This study aimed to identify, categorize, and analyze the main methods used to measure the temperature generated by implant drills during osteotomies, emphasizing their advantages, limitations, and clinical implications. A scoping review with integrative characteristics was conducted in accordance with the PRISMA-ScR guidelines. The search strategy included descriptors related to temperature, implant drills, and measurement techniques, applied across PubMed, Scopus, Web of Science, and SciELO databases. Studies published between 2000 and 2025 were considered, and 20 articles met the eligibility criteria. The identified measurement methods included thermocouples, infrared thermography, fiber optic sensors, digital pyrometry, and finite element analysis. Thermocouples remain the most widely used technique due to their low cost and high precision, although they are limited by reduced spatial resolution.
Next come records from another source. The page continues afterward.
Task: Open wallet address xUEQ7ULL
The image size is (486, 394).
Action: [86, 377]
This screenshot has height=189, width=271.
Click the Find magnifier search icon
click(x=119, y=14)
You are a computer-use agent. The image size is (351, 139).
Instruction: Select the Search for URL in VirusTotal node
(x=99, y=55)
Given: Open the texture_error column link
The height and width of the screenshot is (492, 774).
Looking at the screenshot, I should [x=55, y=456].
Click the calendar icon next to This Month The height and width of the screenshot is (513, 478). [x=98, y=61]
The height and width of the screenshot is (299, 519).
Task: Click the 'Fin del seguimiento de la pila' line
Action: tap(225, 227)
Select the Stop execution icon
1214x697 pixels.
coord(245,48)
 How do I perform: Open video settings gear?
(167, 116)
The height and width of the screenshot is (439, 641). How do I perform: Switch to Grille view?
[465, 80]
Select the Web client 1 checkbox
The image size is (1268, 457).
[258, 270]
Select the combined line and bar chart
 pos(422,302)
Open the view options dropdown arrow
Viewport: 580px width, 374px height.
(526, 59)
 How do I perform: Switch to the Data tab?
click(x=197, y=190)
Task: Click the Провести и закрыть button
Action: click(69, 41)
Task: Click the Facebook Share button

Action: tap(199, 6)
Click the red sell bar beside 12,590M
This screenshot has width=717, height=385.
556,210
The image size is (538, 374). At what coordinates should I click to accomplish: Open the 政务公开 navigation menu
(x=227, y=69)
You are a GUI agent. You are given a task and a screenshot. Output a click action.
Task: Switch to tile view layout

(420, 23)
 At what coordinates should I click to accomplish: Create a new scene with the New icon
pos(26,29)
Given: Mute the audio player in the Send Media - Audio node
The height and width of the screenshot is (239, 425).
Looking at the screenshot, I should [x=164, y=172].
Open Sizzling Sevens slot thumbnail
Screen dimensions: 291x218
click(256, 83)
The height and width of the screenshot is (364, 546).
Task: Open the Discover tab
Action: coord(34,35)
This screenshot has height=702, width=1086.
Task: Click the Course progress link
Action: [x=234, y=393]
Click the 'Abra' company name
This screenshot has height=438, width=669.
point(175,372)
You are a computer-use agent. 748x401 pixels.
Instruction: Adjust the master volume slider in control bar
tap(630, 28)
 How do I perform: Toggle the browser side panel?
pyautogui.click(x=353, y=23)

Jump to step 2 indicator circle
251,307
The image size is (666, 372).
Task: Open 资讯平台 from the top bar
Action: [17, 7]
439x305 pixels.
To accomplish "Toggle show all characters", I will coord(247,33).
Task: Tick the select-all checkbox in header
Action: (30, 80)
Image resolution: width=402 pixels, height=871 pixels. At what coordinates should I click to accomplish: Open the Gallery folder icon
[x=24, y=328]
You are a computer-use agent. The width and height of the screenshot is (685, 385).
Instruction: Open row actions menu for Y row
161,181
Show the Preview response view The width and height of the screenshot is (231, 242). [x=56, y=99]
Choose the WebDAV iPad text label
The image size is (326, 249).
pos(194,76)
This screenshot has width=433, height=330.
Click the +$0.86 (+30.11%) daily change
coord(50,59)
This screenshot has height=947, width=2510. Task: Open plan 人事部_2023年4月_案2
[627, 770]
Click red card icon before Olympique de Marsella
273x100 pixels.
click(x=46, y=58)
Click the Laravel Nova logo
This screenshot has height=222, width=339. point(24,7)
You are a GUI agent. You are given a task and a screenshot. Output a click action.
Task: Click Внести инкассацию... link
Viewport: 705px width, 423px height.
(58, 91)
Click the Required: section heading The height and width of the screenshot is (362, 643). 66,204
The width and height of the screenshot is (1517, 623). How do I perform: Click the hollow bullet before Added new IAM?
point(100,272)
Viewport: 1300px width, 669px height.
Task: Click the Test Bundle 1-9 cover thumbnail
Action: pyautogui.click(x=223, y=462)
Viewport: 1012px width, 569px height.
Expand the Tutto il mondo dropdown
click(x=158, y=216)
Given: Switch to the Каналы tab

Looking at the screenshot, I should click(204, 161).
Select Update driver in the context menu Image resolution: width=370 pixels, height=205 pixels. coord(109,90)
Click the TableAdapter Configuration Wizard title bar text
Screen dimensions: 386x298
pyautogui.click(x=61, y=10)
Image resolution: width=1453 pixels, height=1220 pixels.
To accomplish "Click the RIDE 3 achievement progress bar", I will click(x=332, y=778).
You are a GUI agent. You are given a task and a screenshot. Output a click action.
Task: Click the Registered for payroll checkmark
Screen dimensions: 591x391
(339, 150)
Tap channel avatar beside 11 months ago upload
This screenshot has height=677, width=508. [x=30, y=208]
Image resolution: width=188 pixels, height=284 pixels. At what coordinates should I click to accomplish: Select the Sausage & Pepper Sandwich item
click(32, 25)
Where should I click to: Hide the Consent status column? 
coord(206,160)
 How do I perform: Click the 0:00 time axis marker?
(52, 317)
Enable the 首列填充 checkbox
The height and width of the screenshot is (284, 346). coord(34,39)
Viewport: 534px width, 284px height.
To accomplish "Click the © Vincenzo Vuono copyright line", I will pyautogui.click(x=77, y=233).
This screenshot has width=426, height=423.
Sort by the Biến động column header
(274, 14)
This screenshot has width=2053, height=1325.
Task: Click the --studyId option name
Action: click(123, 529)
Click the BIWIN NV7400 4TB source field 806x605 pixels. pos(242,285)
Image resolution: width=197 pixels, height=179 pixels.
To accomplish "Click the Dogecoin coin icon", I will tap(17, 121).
Infrared thermography offers the advantage of being non-invasive but requires controlled environments and specialized equipment. Finite element models provide valuable theoretical predictions of thermal behavior but are highly dependent on material properties and boundary conditions. There is still no consensus regarding the most accurate method for assessing temperature during osteotomies, and methodological heterogeneity continues to hinder the establishment of clinical thresholds for thermal damage. Future studies should aim for methodological standardization and the development of real-time, non-invasive measurement technologies.

Keywords: temperature measurement, implant drills, infrared thermography, thermocouple, osteotomy

The clinical success of osseointegration in implant dentistry is directly associated with the preservation of bone vitality during osteotomy. One of the major risk factors for implant integration failure is the excessive increase in temperature during bone bed preparation. Classic studies have demonstrated that temperatures above 47 °C sustained for more than one minute can induce thermal necrosis of bone, thereby compromising primary stability and subsequent osseointegration.¹

Several variables influence heat generation during bone drilling, including drill design, number of reuses, rotational speed, applied pressure, irrigation, and bone density.^2,3 To define critical thresholds and optimize operative conditions, it is essential to employ temperature measurement methods that are accurate, reproducible, and compatible with both surgical and experimental settings. Currently, the main methods used to assess temperature during osteotomy include thermocouples, infrared thermography, pyrometers, fiber optic sensors, and finite element analysis.^4-6

Each technique presents distinct advantages and limitations in terms of accuracy, invasiveness, response time, and cost, and the choice of method can directly affect study outcomes and comparability. Thermocouples remain the most widely employed technique due to their reliability, low cost, and straightforward integration with experimental systems. However, they present limitations regarding spatial resolution and precise probe positioning at the bone–drill interface.⁷ Infrared thermography, in contrast, provides dynamic and non-invasive visualization, but it is strongly influenced by environmental conditions and requires a direct line of sight to the surface under evaluation.^8,9

Computational modeling approaches, such as finite element analysis, have been applied to simulate thermal distribution during drilling. Although valuable for predicting theoretical risk zones, these models depend on complex biomechanical parameters and require experimental validation to ensure clinical applicability.⁹ Furthermore, emerging methods such as fiber optic sensors and digital pyrometers are being explored for their potential in real-time measurements with high thermal sensitivity.¹⁰

Given the methodological diversity and the lack of standardization among studies, it is necessary to critically map and categorize the methods used to measure the temperature generated by implant drills. Therefore, this scoping review aims to identify the main methods employed, their applications, limitations, and clinical implications in contemporary implant dentistry.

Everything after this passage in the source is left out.